> What you have to do:
Output the entries below exactly as written, omitting pictures.

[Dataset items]
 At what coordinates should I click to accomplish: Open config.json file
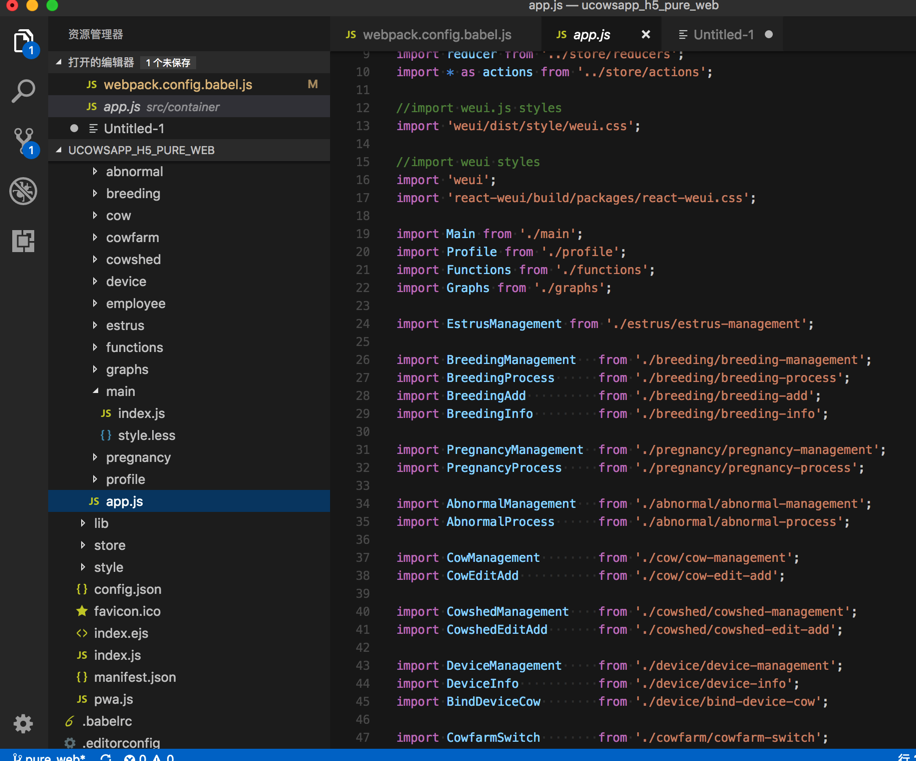point(127,589)
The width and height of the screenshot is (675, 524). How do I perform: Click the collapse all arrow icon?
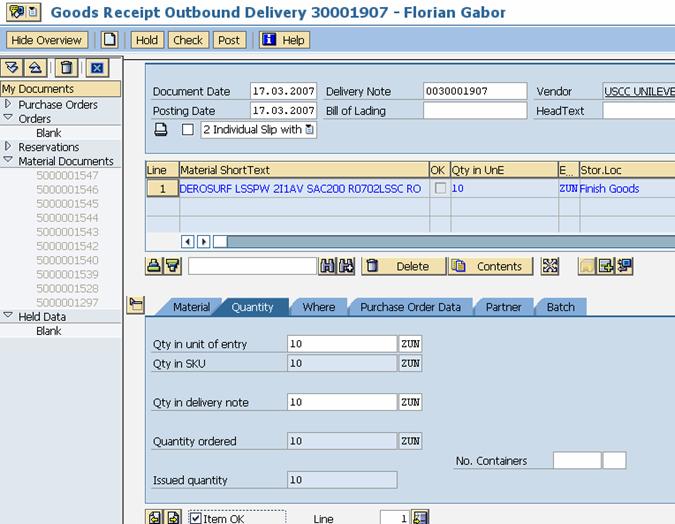pyautogui.click(x=35, y=68)
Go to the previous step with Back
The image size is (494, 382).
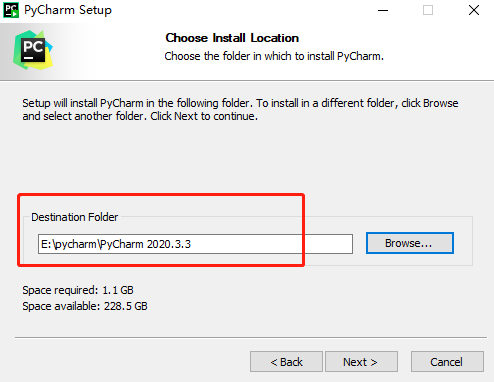tap(286, 361)
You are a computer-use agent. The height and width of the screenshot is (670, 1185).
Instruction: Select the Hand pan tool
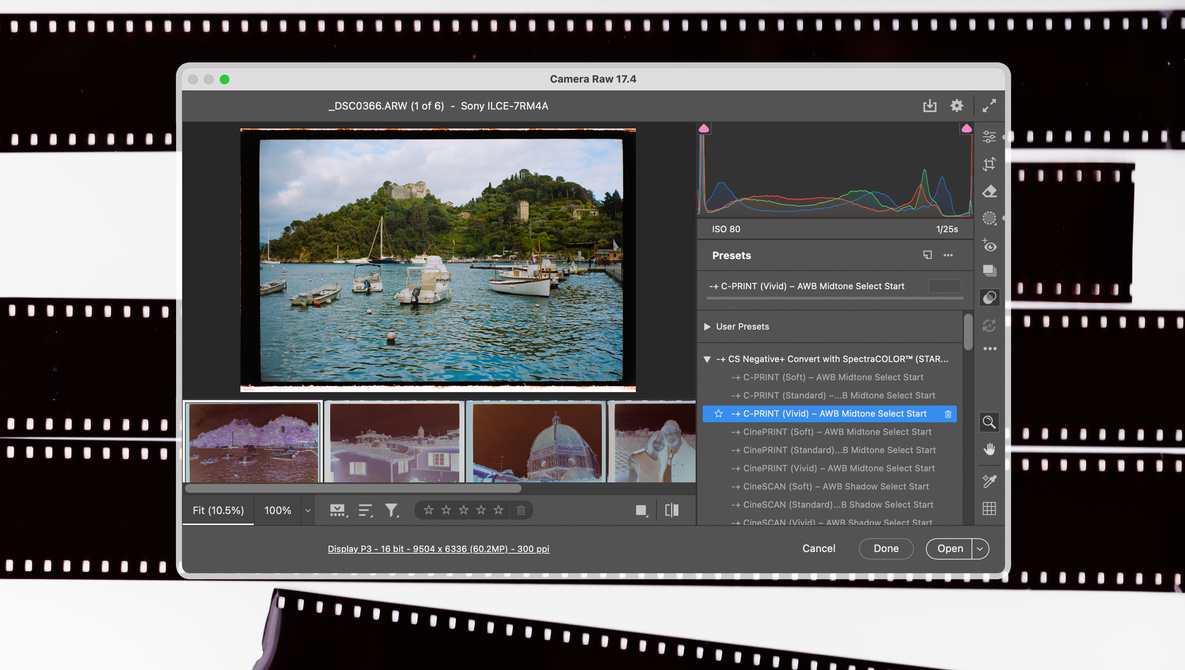pos(989,449)
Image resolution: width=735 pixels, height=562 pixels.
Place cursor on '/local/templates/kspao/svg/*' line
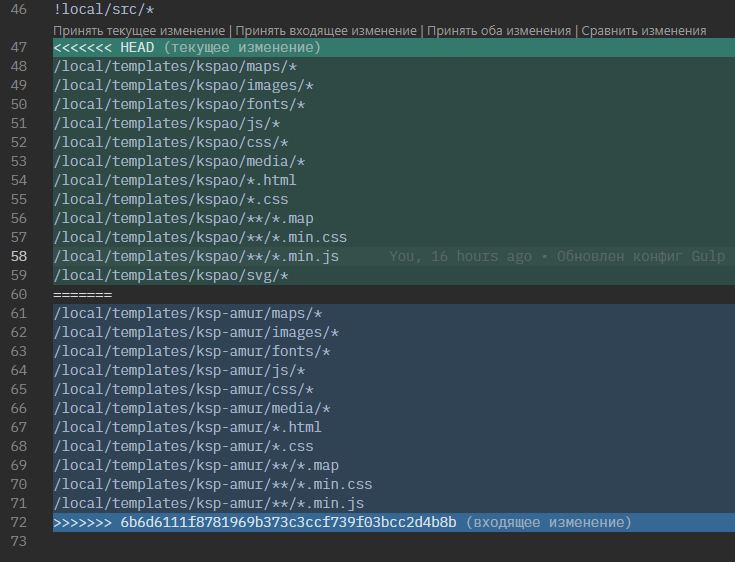point(171,276)
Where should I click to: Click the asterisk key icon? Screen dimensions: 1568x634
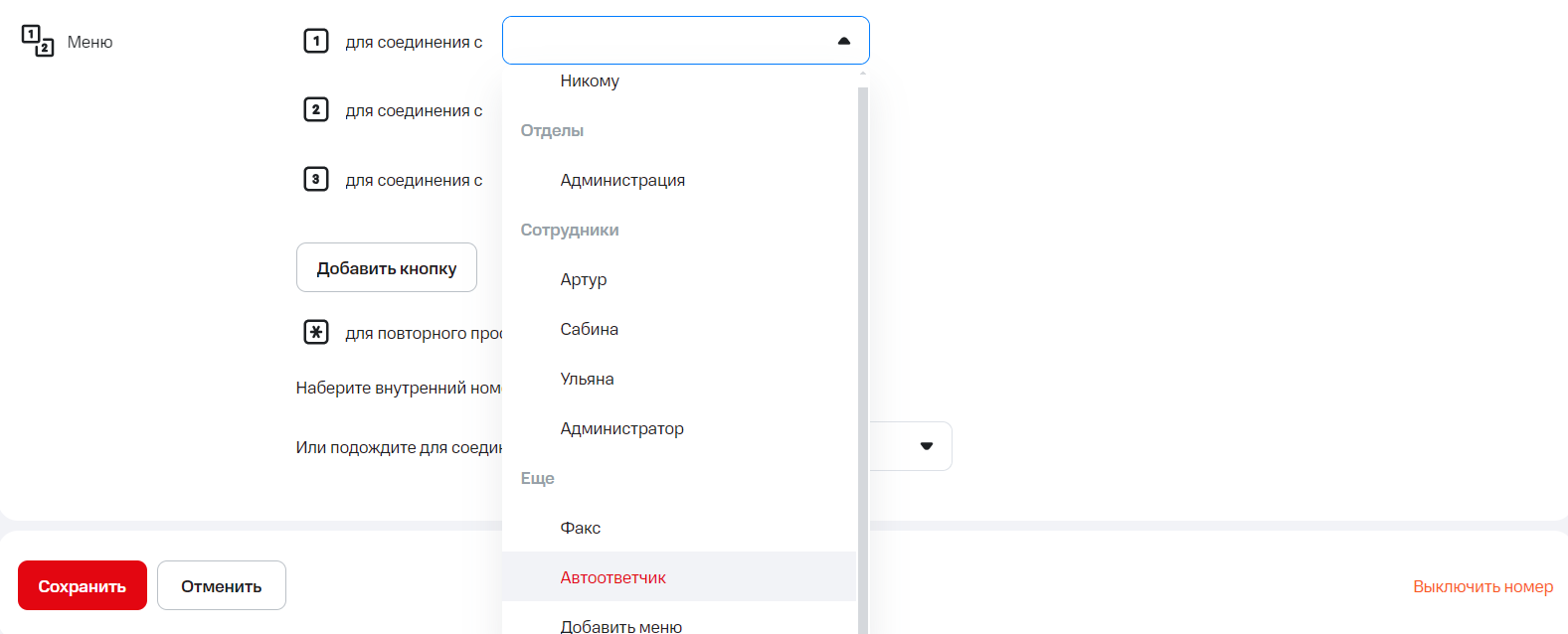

> Answer box:
 At what coordinates should I click to accomplish: Open config.json file
point(127,589)
The width and height of the screenshot is (675, 524). How do I perform: Click the collapse all arrow icon?
pyautogui.click(x=35, y=68)
Go to the previous step with Back
The image size is (494, 382).
tap(286, 361)
You are a computer-use agent. The height and width of the screenshot is (670, 1185).
Instruction: Select the Hand pan tool
pos(989,449)
Image resolution: width=735 pixels, height=562 pixels.
Place cursor on '/local/templates/kspao/svg/*' line
point(171,276)
Where should I click to: Click the asterisk key icon? Screen dimensions: 1568x634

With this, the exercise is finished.